======== RECORDS TO PROCESS ========

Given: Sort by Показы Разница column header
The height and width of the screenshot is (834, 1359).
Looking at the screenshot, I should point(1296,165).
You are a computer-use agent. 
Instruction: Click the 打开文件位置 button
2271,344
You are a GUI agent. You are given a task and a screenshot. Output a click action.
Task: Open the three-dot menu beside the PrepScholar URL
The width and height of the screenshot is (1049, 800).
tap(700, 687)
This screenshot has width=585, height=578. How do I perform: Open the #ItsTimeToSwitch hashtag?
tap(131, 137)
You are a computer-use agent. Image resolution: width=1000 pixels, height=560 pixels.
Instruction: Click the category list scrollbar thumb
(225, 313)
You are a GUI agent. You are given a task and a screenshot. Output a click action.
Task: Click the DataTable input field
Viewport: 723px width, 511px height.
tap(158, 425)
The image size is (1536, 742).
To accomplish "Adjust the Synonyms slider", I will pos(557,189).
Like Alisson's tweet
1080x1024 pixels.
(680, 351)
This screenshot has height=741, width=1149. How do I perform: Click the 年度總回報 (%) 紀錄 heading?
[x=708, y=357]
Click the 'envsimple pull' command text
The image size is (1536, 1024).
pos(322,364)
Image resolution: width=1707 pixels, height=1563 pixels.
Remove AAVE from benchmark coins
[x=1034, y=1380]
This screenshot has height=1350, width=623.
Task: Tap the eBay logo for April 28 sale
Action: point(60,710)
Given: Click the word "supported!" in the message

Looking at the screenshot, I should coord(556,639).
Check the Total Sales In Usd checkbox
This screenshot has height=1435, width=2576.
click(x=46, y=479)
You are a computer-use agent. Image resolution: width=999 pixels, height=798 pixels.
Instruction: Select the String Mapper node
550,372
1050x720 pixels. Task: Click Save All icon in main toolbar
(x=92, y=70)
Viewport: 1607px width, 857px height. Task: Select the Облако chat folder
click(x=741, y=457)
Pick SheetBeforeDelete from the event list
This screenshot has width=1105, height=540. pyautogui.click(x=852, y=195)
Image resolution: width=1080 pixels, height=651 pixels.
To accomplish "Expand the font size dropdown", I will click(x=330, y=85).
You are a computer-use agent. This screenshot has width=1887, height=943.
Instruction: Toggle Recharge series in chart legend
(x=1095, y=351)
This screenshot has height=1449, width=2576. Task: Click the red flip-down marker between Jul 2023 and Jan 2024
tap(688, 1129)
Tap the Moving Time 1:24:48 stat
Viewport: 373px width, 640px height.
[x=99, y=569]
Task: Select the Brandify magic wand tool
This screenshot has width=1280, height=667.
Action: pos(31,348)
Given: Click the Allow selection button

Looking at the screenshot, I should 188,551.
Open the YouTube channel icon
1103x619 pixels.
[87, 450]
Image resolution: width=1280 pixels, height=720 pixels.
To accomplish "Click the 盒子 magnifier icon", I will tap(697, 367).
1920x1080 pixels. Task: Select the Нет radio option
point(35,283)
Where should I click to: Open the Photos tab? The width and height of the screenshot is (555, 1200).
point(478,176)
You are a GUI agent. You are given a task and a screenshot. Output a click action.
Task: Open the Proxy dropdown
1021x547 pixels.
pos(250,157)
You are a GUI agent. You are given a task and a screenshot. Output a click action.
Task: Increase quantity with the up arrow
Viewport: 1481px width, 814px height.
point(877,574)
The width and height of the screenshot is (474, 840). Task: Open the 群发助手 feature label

========

- **CHALLENGE**
Please write out every one of the records above word for word.

- **COMPLETE OUTPUT**
Given: Sort by Показы Разница column header
The height and width of the screenshot is (834, 1359).
Looking at the screenshot, I should point(1296,165).
You are a computer-use agent. 
Instruction: Click the 打开文件位置 button
2271,344
You are a GUI agent. You are given a task and a screenshot. Output a click action.
Task: Open the three-dot menu beside the PrepScholar URL
The width and height of the screenshot is (1049, 800).
tap(700, 687)
This screenshot has width=585, height=578. How do I perform: Open the #ItsTimeToSwitch hashtag?
tap(131, 137)
You are a computer-use agent. Image resolution: width=1000 pixels, height=560 pixels.
Instruction: Click the category list scrollbar thumb
(225, 313)
You are a GUI agent. You are given a task and a screenshot. Output a click action.
Task: Click the DataTable input field
Viewport: 723px width, 511px height.
tap(158, 425)
The image size is (1536, 742).
To accomplish "Adjust the Synonyms slider", I will pos(557,189).
Like Alisson's tweet
1080x1024 pixels.
(680, 351)
This screenshot has height=741, width=1149. How do I perform: Click the 年度總回報 (%) 紀錄 heading?
[x=708, y=357]
Click the 'envsimple pull' command text
The image size is (1536, 1024).
pos(322,364)
Image resolution: width=1707 pixels, height=1563 pixels.
Remove AAVE from benchmark coins
[x=1034, y=1380]
This screenshot has height=1350, width=623.
Task: Tap the eBay logo for April 28 sale
Action: point(60,710)
Given: Click the word "supported!" in the message

Looking at the screenshot, I should coord(556,639).
Check the Total Sales In Usd checkbox
This screenshot has height=1435, width=2576.
click(x=46, y=479)
You are a computer-use agent. Image resolution: width=999 pixels, height=798 pixels.
Instruction: Select the String Mapper node
550,372
1050x720 pixels. Task: Click Save All icon in main toolbar
(x=92, y=70)
Viewport: 1607px width, 857px height. Task: Select the Облако chat folder
click(x=741, y=457)
Pick SheetBeforeDelete from the event list
This screenshot has width=1105, height=540. pyautogui.click(x=852, y=195)
Image resolution: width=1080 pixels, height=651 pixels.
To accomplish "Expand the font size dropdown", I will click(x=330, y=85).
You are a computer-use agent. This screenshot has width=1887, height=943.
Instruction: Toggle Recharge series in chart legend
(x=1095, y=351)
This screenshot has height=1449, width=2576. Task: Click the red flip-down marker between Jul 2023 and Jan 2024
tap(688, 1129)
Tap the Moving Time 1:24:48 stat
Viewport: 373px width, 640px height.
[x=99, y=569]
Task: Select the Brandify magic wand tool
This screenshot has width=1280, height=667.
Action: pos(31,348)
Given: Click the Allow selection button

Looking at the screenshot, I should 188,551.
Open the YouTube channel icon
1103x619 pixels.
[87, 450]
Image resolution: width=1280 pixels, height=720 pixels.
To accomplish "Click the 盒子 magnifier icon", I will tap(697, 367).
1920x1080 pixels. Task: Select the Нет radio option
point(35,283)
Where should I click to: Open the Photos tab? The width and height of the screenshot is (555, 1200).
point(478,176)
You are a GUI agent. You are given a task and a screenshot. Output a click action.
Task: Open the Proxy dropdown
1021x547 pixels.
pos(250,157)
You are a GUI agent. You are given a task and a screenshot. Output a click action.
Task: Increase quantity with the up arrow
Viewport: 1481px width, 814px height.
point(877,574)
The width and height of the screenshot is (474, 840). Task: Open the 群发助手 feature label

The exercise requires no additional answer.